Rivette était aussi le plus secret, avare d’entretiens, rétif aux photos, méfiant envers la médiasphère, gardien intransigeant de sa vie privée (il partageait ce trait avec son meilleur ennemi Rohmer). Seule comptait l’œuvre. Dans une époque de la dictature du « people », cette position l’honorait, en faisait un artiste et un être précieux, fidèle à une éthique et à des principes, mettant en accord ses idées et ses actes, chose tellement rare. Je me souviens l’avoir croisé plusieurs fois dans le métro, seul, faisant mine de ne pas me reconnaitre non par arrogance mais tout au contraire par timidité, pudeur. Je le voyais aussi dans une caféteria près des Champs-Elysées, toujours seul, mangeant son yaourt et sa pomme, sortant sans doute d’une séance de cinéma dans ce quartier de l’Etoile qui fut celui des Cahiers originels et je me disais toujours que Rivette était un moine-soldat du septième art, un des Fioretti de son cher Rossellini qui aurait troqué le cloître contre la salle de ciné.

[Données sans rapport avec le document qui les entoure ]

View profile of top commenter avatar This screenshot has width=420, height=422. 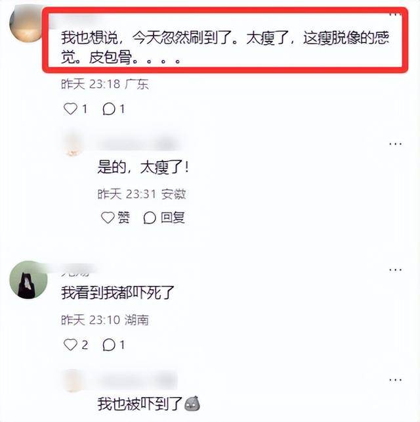26,26
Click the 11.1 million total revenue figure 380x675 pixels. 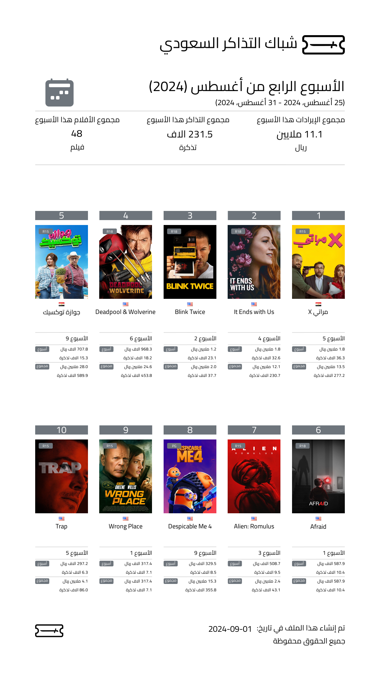[300, 134]
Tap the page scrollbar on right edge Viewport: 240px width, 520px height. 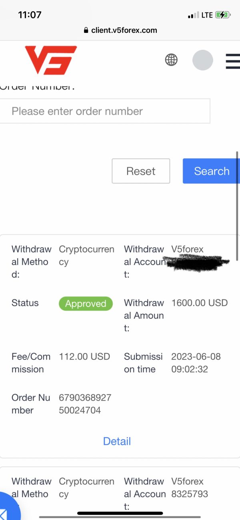238,206
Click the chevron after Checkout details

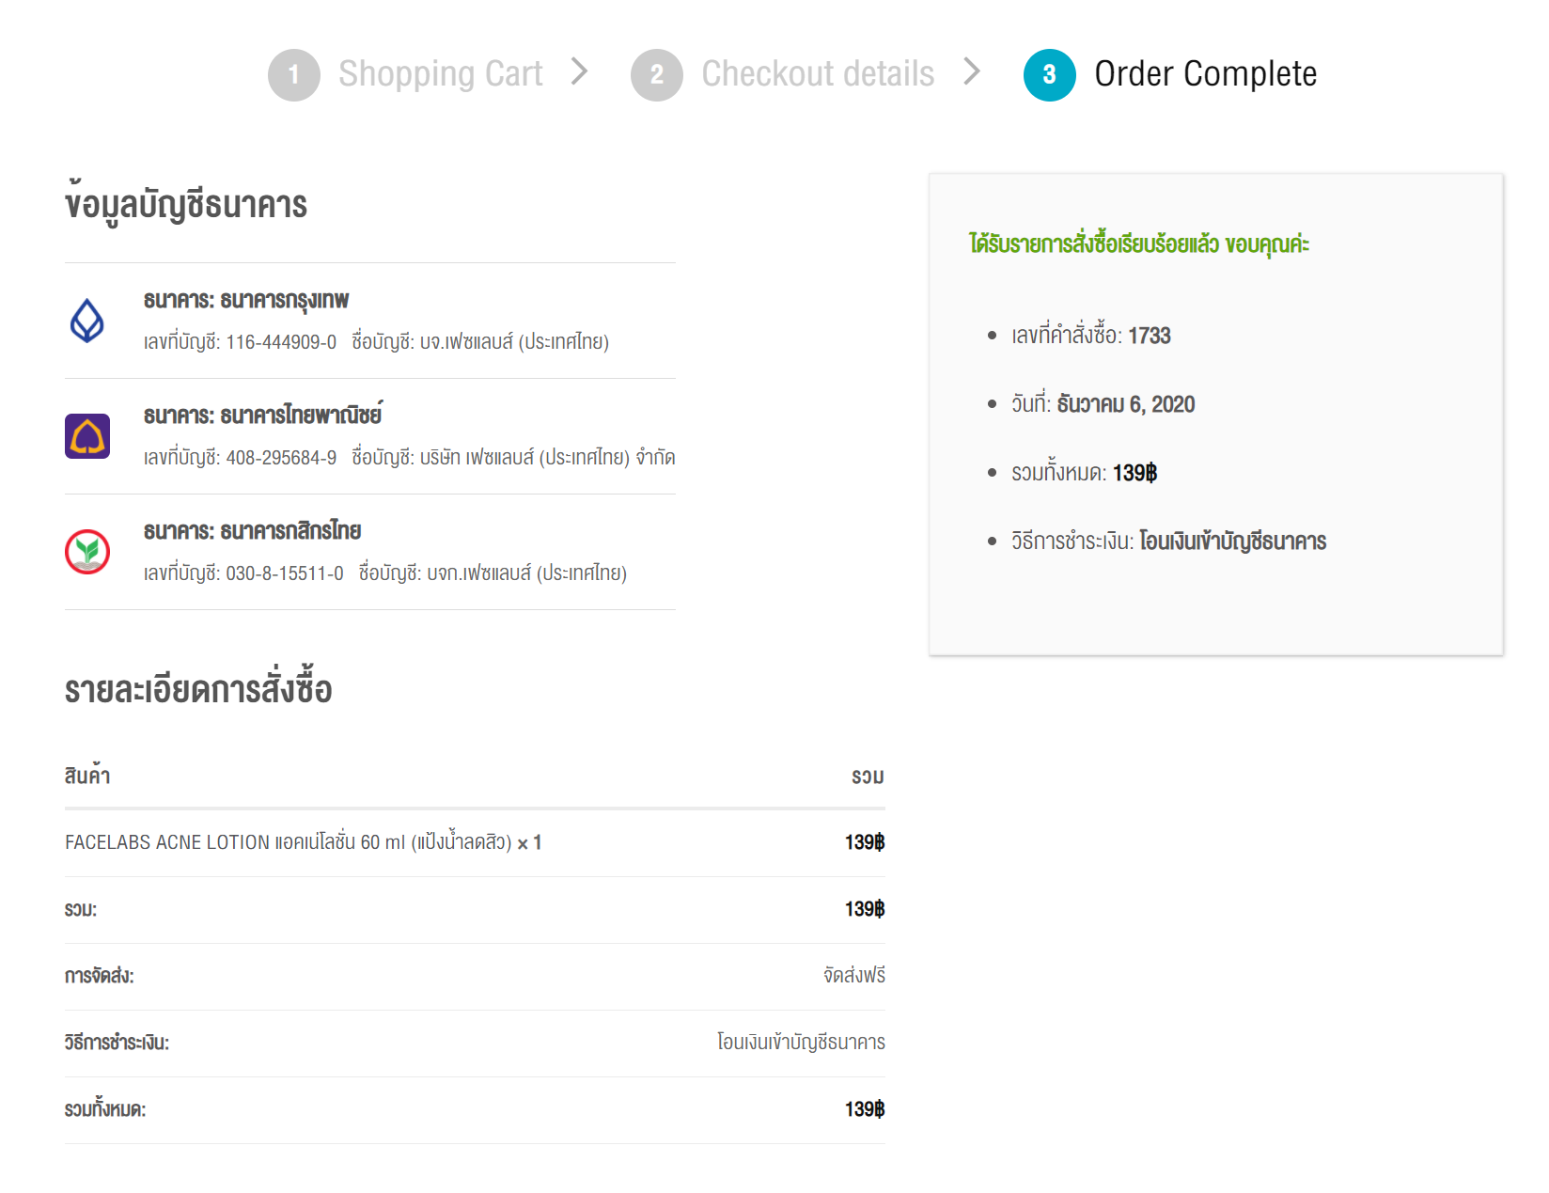[x=972, y=71]
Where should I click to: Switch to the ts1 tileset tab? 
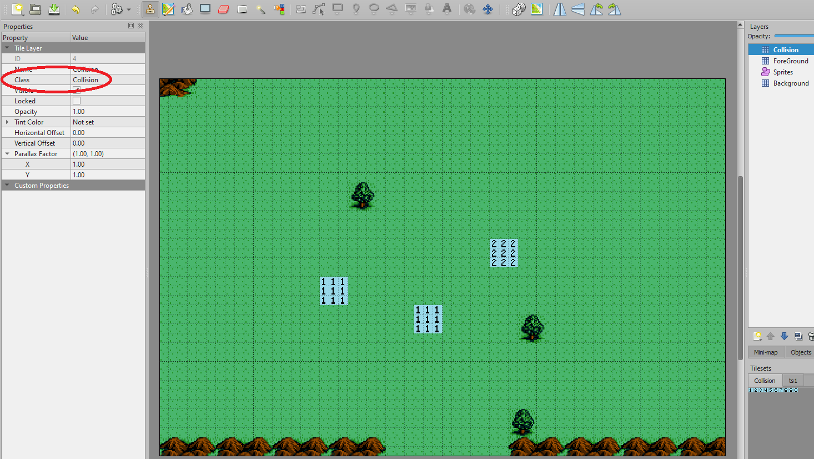pyautogui.click(x=792, y=381)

Il aimait donner le temps au temps

J’ai eu la chance et l’honneur de l’interviewer deux fois, dont une fois dans des circonstances sortant de l’ordinaire : il était venu au journal où il n’y avait pas de lieu convivial pour discuter deux ou trois heures, il ne voulait pas aller dans un café, j’habitais à deux pas… En trente ans de carrière, j’ai interviewé les gens chez eux, dans leurs bureaux, chez leur agent, dans des hôtels, des bars, des cafés, des voitures, au resto, mais cet entretien avec Rivette est le seul et unique réalisé chez moi – ce qui dit beaucoup sur la singularité et l’humilité désintéressée de cet homme. Comme Rohmer, il n’aimait pas se faire prendre en photo, mais il avait finalement accepté à la seule condition de ne pas devoir poser. Renaud Monfourny l’avait shooté sur le court chemin des Inrocks à mon domicile, courant et transpirant pour tenter de saisir la bonne image du cinéaste en train de marcher et d’éviter soigneusement de regarder l’objectif. Rivette accordait peu d’entretiens mais quand c’était oui, c’était franc et massif : on discutait de tout, mais surtout de cinéma, c’était toujours intelligent, vif, fulgurant et on prenait le temps qu’il fallait, comme dans ses films. Il est parti l’année où le génial Out1 Noli me tangere est enfin sorti de l’ombre, perdant son statut de talisman réservé aux initiés, gagnant une visibilité démocratique… Comme si Rivette, maître et théoricien de l’inachèvement, avait souhaité parachever l’accès du public à toute son œuvre avant de nous quitter.